>>>
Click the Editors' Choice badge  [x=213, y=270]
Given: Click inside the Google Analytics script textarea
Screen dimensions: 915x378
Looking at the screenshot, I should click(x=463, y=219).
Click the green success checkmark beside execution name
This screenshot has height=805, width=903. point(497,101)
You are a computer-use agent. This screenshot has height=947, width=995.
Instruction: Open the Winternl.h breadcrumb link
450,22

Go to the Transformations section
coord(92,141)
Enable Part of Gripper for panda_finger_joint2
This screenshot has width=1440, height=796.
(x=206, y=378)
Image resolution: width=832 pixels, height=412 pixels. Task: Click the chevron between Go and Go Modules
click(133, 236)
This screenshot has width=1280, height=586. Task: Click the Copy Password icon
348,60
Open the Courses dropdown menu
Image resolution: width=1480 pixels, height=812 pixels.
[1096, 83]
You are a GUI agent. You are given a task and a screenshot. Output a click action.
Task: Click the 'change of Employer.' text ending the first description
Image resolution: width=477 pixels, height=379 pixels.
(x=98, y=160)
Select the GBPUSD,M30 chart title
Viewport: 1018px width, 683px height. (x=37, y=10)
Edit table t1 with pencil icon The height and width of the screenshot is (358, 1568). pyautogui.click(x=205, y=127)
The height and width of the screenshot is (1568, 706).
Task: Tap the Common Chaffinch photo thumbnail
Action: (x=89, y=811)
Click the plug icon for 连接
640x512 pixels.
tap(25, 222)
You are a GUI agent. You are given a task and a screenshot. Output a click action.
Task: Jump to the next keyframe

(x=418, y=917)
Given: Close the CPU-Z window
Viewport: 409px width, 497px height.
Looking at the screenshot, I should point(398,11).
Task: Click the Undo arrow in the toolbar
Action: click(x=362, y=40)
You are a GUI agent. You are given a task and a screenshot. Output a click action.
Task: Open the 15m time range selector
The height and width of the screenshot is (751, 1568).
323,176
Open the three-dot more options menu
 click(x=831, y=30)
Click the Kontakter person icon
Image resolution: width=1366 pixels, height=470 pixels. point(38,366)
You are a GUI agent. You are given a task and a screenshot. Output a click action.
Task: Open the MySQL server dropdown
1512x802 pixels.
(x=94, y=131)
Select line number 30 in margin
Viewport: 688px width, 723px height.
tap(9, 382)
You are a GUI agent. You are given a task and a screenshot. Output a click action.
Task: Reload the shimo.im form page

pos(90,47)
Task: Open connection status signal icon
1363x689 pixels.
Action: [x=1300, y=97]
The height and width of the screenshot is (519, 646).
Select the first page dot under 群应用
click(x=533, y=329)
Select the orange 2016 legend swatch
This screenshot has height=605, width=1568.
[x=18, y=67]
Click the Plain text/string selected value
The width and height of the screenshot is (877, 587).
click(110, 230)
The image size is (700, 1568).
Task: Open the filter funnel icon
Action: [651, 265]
<<<
→ **ASSIGNED TASK**:
Write the entries out once more, exactly, without dropping a line.

→ **TASK SOLUTION**:
Click the Editors' Choice badge  [x=213, y=270]
Given: Click inside the Google Analytics script textarea
Screen dimensions: 915x378
Looking at the screenshot, I should click(x=463, y=219).
Click the green success checkmark beside execution name
This screenshot has height=805, width=903. point(497,101)
You are a computer-use agent. This screenshot has height=947, width=995.
Instruction: Open the Winternl.h breadcrumb link
450,22

Go to the Transformations section
coord(92,141)
Enable Part of Gripper for panda_finger_joint2
This screenshot has width=1440, height=796.
(x=206, y=378)
Image resolution: width=832 pixels, height=412 pixels. Task: Click the chevron between Go and Go Modules
click(133, 236)
This screenshot has width=1280, height=586. Task: Click the Copy Password icon
348,60
Open the Courses dropdown menu
Image resolution: width=1480 pixels, height=812 pixels.
[1096, 83]
You are a GUI agent. You are given a task and a screenshot. Output a click action.
Task: Click the 'change of Employer.' text ending the first description
Image resolution: width=477 pixels, height=379 pixels.
(x=98, y=160)
Select the GBPUSD,M30 chart title
Viewport: 1018px width, 683px height. (x=37, y=10)
Edit table t1 with pencil icon The height and width of the screenshot is (358, 1568). pyautogui.click(x=205, y=127)
The height and width of the screenshot is (1568, 706).
Task: Tap the Common Chaffinch photo thumbnail
Action: (x=89, y=811)
Click the plug icon for 连接
640x512 pixels.
tap(25, 222)
You are a GUI agent. You are given a task and a screenshot. Output a click action.
Task: Jump to the next keyframe

(x=418, y=917)
Given: Close the CPU-Z window
Viewport: 409px width, 497px height.
Looking at the screenshot, I should point(398,11).
Task: Click the Undo arrow in the toolbar
Action: click(x=362, y=40)
You are a GUI agent. You are given a task and a screenshot. Output a click action.
Task: Open the 15m time range selector
The height and width of the screenshot is (751, 1568).
323,176
Open the three-dot more options menu
 click(x=831, y=30)
Click the Kontakter person icon
Image resolution: width=1366 pixels, height=470 pixels. point(38,366)
You are a GUI agent. You are given a task and a screenshot. Output a click action.
Task: Open the MySQL server dropdown
1512x802 pixels.
(x=94, y=131)
Select line number 30 in margin
Viewport: 688px width, 723px height.
tap(9, 382)
You are a GUI agent. You are given a task and a screenshot. Output a click action.
Task: Reload the shimo.im form page

pos(90,47)
Task: Open connection status signal icon
1363x689 pixels.
Action: [x=1300, y=97]
The height and width of the screenshot is (519, 646).
Select the first page dot under 群应用
click(x=533, y=329)
Select the orange 2016 legend swatch
This screenshot has height=605, width=1568.
[x=18, y=67]
Click the Plain text/string selected value
The width and height of the screenshot is (877, 587).
click(110, 230)
The image size is (700, 1568).
Task: Open the filter funnel icon
Action: [651, 265]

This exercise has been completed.